-- DATASET --
- - -

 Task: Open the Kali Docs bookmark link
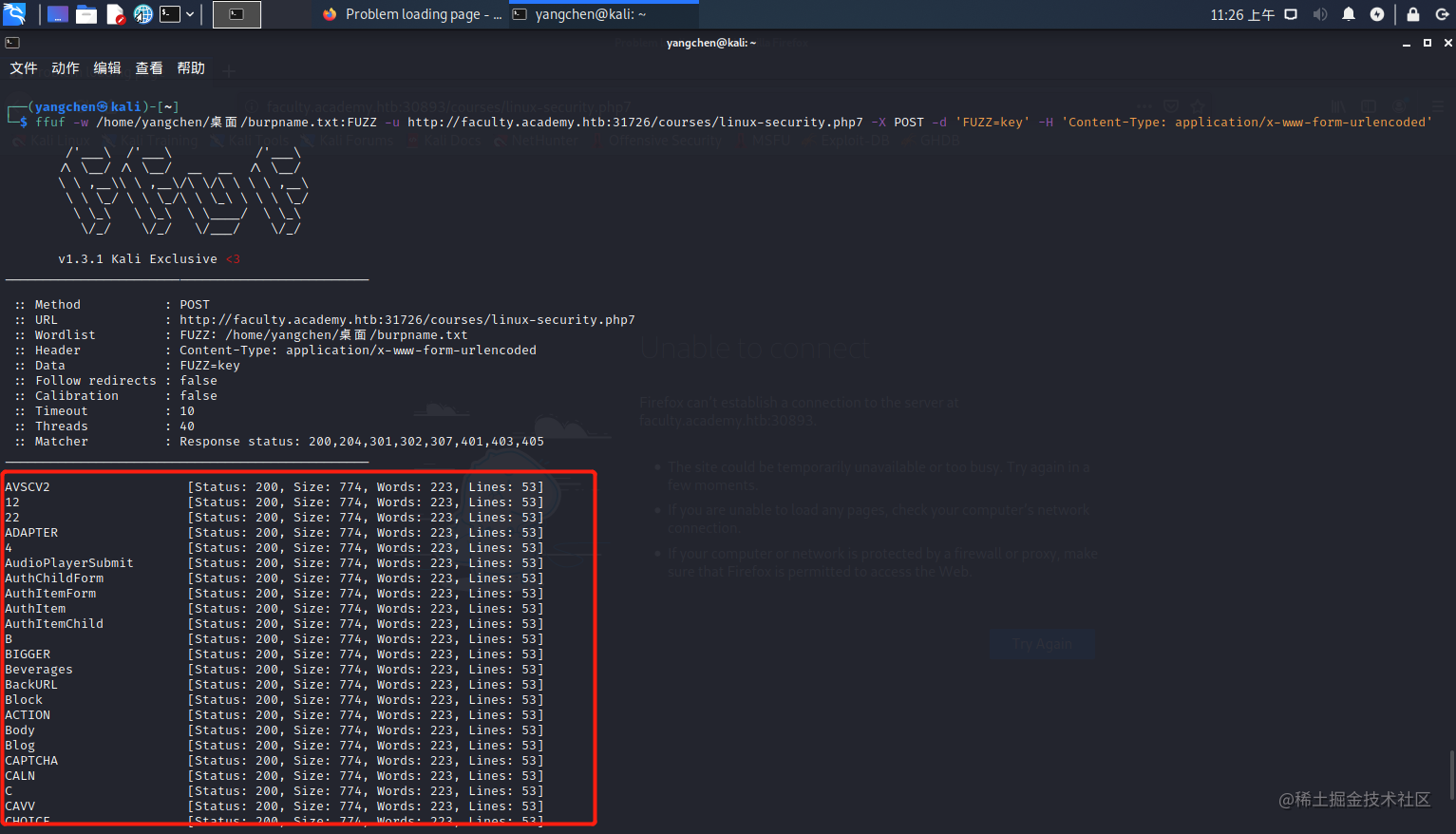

- - -

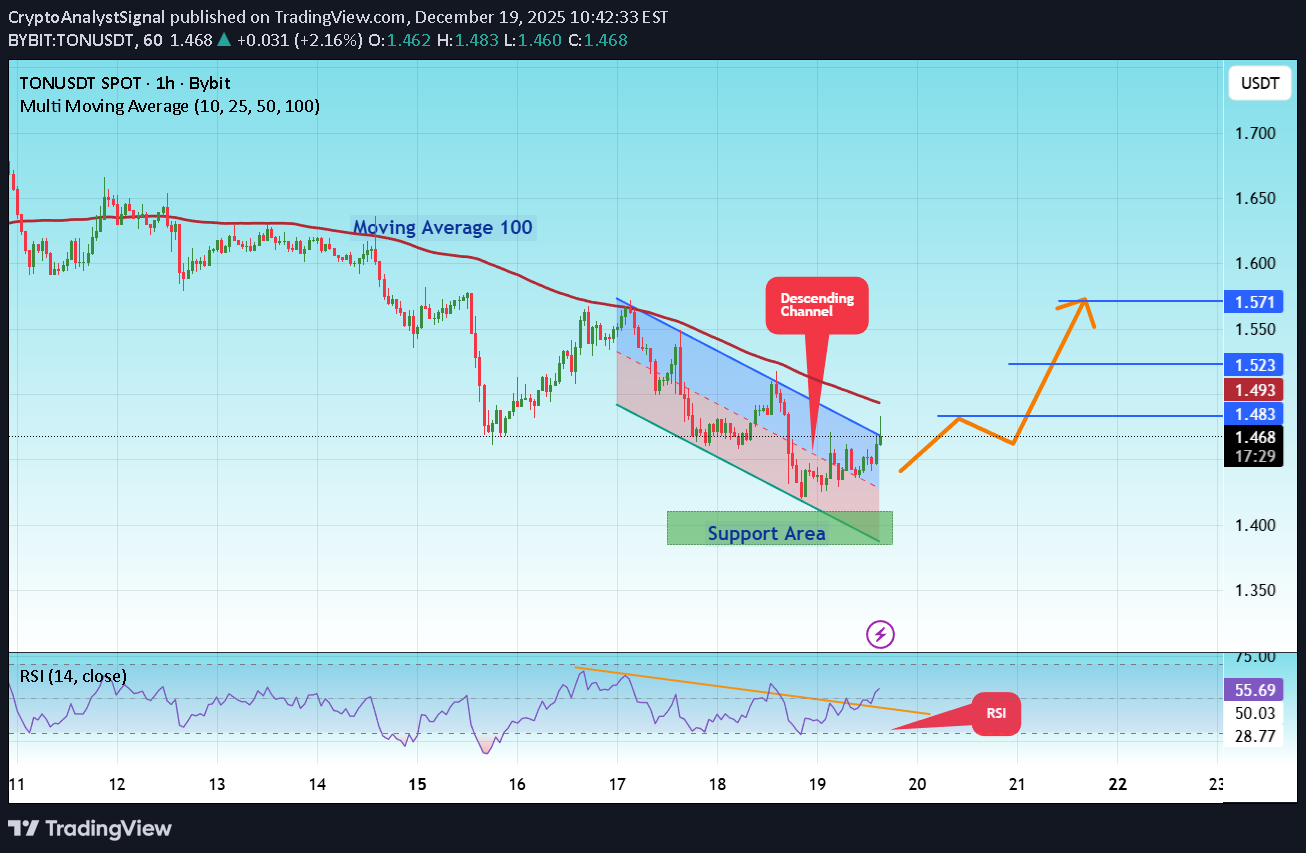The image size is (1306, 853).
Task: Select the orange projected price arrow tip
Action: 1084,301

- - -

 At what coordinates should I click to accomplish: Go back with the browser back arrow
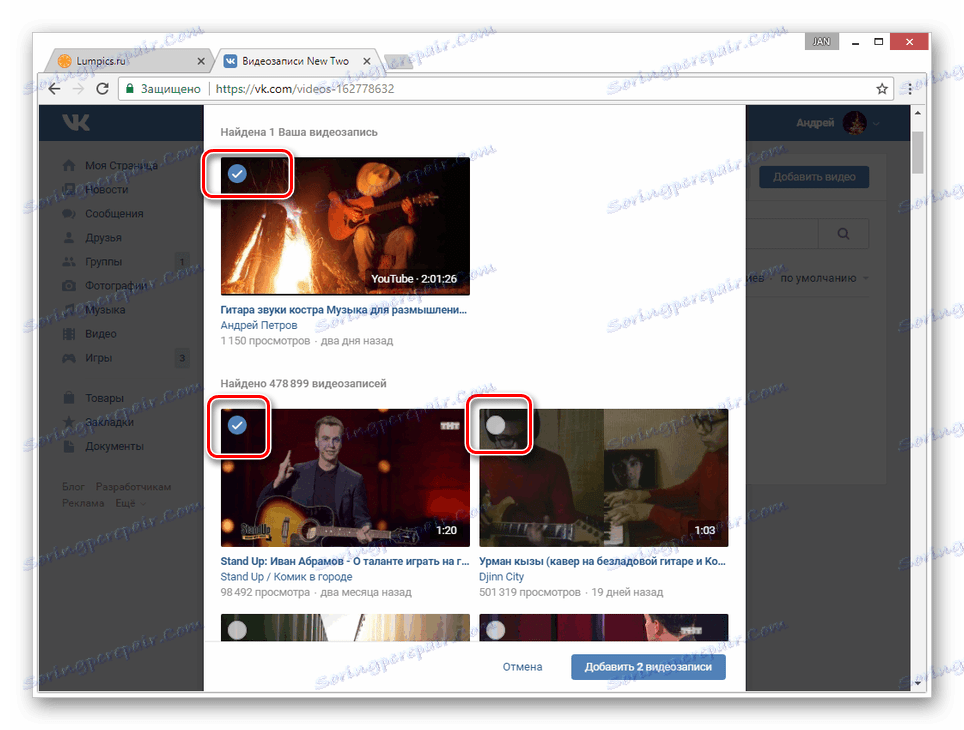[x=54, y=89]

- - -

-- JOB --
Return every line of the records above that contains the string "arrow", treating uppercase and lowercase letters as different.

-- TASK RESULT --
Task: Select the orange projected price arrow tip
 At what coordinates should I click to accomplish: Go back with the browser back arrow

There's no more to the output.